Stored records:
********
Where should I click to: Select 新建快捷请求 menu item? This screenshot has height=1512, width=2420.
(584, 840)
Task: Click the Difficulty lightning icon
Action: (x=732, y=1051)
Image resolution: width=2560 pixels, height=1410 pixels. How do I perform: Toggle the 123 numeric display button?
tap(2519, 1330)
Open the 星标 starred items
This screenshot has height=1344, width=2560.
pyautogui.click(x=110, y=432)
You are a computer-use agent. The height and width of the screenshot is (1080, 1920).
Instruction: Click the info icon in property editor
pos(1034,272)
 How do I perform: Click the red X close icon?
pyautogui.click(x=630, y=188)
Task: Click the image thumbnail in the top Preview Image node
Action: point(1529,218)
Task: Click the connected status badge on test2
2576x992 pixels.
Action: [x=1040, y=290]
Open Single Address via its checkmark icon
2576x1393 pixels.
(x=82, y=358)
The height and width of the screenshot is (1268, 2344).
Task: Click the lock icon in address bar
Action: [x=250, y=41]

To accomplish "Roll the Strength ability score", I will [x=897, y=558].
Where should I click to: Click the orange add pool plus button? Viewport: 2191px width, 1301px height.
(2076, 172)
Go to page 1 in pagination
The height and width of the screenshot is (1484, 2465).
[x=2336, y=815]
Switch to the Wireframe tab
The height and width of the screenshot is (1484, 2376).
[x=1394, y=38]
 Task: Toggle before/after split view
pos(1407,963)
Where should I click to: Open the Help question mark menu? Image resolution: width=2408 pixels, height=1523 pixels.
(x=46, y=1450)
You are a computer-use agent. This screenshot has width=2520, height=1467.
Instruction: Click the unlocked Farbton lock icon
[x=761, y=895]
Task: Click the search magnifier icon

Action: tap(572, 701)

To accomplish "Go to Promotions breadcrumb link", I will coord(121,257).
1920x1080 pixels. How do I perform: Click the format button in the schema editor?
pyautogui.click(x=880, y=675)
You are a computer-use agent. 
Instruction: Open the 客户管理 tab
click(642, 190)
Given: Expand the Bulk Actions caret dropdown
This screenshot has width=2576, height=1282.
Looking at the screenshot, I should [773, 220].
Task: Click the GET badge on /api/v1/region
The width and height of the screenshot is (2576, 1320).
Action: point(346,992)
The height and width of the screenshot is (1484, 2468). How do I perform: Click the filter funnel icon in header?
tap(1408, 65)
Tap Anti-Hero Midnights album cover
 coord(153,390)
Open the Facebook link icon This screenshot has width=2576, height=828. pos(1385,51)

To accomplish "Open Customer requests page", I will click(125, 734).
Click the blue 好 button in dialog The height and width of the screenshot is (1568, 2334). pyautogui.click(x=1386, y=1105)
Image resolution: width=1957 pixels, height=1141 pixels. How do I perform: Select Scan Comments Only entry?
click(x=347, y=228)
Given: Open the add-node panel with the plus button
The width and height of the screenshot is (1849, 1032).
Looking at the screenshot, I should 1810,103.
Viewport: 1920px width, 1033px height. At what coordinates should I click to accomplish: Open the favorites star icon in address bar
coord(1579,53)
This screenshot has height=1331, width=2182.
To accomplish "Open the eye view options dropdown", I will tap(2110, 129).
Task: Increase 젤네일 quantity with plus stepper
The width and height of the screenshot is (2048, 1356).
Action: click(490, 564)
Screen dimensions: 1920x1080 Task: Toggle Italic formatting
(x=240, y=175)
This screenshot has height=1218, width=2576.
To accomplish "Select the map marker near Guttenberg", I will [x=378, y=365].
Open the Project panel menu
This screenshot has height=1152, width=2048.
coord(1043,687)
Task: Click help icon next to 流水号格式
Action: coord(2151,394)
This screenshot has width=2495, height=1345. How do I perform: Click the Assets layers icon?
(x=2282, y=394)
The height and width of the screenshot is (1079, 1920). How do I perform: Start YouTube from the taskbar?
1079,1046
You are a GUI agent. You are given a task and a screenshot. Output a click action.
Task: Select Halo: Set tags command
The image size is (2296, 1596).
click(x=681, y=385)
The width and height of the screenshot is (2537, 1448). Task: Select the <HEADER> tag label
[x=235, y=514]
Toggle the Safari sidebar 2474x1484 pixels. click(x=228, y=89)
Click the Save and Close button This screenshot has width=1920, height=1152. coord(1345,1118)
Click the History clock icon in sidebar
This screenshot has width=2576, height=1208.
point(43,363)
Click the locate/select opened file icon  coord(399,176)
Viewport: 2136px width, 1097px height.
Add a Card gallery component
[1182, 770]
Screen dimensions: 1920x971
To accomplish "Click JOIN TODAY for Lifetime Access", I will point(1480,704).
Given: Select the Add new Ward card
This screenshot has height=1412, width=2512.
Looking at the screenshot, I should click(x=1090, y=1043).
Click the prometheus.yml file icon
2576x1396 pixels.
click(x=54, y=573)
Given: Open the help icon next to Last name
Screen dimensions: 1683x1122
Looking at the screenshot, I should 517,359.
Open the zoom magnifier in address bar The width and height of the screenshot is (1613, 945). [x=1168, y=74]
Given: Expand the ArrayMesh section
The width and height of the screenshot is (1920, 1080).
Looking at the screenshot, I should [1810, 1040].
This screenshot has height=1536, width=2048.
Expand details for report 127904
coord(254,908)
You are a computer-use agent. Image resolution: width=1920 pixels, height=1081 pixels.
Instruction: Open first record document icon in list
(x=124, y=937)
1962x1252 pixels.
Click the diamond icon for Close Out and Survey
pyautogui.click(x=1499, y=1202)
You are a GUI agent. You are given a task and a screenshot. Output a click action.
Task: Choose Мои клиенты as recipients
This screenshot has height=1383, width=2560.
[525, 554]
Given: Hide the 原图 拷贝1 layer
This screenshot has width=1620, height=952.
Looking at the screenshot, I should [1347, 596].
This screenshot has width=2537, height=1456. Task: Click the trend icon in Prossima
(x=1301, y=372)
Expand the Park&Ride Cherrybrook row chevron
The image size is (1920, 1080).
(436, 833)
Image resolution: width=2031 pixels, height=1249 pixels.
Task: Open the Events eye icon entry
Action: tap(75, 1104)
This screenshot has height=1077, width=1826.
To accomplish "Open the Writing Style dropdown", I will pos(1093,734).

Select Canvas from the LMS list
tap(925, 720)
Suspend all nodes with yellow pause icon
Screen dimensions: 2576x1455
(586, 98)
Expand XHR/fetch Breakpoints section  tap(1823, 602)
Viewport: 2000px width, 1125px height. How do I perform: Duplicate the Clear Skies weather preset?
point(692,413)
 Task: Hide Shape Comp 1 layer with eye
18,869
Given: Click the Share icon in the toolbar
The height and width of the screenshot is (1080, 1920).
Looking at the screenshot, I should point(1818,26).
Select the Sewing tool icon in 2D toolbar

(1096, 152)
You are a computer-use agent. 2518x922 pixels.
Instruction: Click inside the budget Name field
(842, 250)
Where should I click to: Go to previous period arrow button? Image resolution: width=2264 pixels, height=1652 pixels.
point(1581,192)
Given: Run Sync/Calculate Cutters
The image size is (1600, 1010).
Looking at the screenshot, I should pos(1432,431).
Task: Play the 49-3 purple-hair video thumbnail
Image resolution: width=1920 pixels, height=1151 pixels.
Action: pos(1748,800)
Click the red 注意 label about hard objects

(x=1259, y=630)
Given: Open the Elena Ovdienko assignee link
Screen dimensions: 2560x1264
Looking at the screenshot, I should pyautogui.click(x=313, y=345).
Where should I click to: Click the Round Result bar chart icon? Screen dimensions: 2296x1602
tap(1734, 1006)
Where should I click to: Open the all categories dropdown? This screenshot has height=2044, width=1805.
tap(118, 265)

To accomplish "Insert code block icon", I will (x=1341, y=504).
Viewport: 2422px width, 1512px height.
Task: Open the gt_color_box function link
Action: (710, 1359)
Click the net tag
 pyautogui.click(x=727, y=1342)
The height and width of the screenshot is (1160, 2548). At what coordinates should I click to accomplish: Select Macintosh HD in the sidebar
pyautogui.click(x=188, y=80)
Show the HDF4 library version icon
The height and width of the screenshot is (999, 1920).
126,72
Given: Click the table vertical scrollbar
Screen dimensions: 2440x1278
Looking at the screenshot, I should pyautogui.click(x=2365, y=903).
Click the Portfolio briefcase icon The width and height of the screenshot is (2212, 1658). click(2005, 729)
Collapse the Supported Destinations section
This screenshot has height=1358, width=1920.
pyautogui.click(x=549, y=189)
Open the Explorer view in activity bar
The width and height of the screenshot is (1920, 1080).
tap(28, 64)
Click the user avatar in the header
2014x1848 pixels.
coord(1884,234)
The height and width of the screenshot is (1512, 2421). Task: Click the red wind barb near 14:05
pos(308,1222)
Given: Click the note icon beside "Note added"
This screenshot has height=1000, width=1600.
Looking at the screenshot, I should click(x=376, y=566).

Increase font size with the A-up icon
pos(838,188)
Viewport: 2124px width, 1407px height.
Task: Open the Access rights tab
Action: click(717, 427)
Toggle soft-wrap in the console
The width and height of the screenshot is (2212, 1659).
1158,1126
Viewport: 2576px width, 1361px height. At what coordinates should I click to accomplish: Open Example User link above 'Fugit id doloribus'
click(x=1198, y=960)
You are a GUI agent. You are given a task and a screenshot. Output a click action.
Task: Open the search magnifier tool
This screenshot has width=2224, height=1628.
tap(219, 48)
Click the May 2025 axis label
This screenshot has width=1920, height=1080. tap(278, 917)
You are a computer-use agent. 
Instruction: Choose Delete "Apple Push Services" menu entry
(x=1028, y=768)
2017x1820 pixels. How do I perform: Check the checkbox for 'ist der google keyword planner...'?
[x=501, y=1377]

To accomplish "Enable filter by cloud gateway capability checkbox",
********
- _Instructions for the task_: Retype only the lines above between the line with "Instruction: Open first" and the line with "Task: Choose Мои клиенты as recipients", counting those two lines as well, and keep every character as it is.

- _Exercise solution_:
Instruction: Open first record document icon in list
(x=124, y=937)
1962x1252 pixels.
Click the diamond icon for Close Out and Survey
pyautogui.click(x=1499, y=1202)
You are a GUI agent. You are given a task and a screenshot. Output a click action.
Task: Choose Мои клиенты as recipients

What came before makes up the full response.